What you need to do:
For the data below, work out how many lines contain the word "Expand" and supply only that number.

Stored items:
+ + + +

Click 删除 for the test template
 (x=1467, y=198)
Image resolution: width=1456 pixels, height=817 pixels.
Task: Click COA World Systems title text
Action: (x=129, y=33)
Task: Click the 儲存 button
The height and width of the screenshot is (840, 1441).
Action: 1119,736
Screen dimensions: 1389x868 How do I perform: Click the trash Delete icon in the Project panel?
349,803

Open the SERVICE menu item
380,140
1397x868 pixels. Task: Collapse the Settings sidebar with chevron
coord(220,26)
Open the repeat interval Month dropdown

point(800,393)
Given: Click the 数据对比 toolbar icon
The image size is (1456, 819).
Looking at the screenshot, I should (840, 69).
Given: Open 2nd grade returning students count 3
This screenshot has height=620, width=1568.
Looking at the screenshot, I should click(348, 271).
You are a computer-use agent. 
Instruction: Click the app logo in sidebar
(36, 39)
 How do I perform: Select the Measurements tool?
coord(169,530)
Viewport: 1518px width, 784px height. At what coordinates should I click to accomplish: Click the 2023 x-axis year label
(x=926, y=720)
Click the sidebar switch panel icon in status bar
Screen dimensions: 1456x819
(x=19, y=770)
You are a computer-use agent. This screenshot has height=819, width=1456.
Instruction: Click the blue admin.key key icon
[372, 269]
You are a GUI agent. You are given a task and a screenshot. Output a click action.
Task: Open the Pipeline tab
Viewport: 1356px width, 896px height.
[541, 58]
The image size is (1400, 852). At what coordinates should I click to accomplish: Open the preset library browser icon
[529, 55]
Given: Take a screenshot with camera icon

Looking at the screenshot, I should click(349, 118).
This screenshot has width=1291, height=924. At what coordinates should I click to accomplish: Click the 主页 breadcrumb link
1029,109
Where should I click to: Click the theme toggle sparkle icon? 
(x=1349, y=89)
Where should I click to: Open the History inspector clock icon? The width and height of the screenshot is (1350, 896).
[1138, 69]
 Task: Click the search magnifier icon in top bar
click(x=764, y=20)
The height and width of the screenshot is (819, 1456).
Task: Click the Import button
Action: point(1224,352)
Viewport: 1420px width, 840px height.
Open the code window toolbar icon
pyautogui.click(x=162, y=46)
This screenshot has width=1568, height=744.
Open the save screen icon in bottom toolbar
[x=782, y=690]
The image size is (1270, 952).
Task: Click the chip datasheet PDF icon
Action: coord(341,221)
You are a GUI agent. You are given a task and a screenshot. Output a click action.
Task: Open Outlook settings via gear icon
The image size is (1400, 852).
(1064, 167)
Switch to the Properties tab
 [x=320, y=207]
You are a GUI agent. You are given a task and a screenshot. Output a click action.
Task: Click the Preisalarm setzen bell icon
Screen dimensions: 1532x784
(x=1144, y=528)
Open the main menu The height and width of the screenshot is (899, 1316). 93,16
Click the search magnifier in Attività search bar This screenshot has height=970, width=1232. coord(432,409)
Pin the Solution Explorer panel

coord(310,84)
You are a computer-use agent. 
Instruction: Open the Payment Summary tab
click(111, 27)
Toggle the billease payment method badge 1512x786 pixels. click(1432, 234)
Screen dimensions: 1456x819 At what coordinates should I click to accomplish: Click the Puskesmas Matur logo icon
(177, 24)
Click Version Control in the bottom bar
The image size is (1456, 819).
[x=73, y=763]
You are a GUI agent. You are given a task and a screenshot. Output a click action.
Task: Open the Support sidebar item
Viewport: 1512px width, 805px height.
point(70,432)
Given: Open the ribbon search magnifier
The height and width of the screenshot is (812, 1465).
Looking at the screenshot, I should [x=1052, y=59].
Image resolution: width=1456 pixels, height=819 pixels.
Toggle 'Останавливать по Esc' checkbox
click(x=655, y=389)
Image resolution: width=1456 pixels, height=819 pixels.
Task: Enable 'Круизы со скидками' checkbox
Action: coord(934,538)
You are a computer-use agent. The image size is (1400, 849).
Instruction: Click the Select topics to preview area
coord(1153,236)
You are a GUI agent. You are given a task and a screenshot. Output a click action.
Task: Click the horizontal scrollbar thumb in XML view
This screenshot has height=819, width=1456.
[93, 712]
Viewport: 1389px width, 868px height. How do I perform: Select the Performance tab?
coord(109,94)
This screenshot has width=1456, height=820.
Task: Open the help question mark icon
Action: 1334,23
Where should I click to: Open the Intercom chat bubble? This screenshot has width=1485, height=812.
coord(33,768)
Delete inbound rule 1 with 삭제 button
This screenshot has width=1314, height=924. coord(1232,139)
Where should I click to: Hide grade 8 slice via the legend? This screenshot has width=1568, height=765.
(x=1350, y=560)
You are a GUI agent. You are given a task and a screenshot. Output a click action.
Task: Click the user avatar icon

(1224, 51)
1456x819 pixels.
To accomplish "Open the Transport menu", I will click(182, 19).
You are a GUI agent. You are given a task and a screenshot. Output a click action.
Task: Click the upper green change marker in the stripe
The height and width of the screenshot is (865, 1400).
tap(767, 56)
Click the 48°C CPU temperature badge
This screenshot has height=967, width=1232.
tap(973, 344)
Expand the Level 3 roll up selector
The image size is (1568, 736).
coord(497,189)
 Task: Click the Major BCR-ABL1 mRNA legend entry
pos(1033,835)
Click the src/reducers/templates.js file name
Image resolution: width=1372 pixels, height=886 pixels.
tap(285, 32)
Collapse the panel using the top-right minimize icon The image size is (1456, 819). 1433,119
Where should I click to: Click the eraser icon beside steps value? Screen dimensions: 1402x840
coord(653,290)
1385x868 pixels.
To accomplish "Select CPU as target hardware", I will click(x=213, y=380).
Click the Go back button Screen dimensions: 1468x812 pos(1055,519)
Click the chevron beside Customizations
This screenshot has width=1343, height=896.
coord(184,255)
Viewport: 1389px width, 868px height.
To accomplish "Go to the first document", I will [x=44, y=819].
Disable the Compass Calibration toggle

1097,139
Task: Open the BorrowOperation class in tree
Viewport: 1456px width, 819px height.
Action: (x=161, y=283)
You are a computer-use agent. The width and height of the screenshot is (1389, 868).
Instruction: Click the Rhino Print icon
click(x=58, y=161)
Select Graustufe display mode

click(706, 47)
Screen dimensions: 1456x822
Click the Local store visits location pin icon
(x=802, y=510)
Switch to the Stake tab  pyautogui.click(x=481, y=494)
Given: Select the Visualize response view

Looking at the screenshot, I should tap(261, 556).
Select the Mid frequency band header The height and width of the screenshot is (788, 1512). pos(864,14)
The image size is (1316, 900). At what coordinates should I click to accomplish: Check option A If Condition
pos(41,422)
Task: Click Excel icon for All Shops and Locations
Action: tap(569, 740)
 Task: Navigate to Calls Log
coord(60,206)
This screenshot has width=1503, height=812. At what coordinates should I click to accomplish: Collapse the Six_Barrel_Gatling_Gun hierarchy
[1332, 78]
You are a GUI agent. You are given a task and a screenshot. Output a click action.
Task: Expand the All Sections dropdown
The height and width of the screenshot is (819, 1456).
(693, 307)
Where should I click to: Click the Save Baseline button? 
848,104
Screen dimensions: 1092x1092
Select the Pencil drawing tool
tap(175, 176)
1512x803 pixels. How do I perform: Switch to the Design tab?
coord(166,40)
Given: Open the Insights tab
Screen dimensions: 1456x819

+ + + +

Response to this task:
2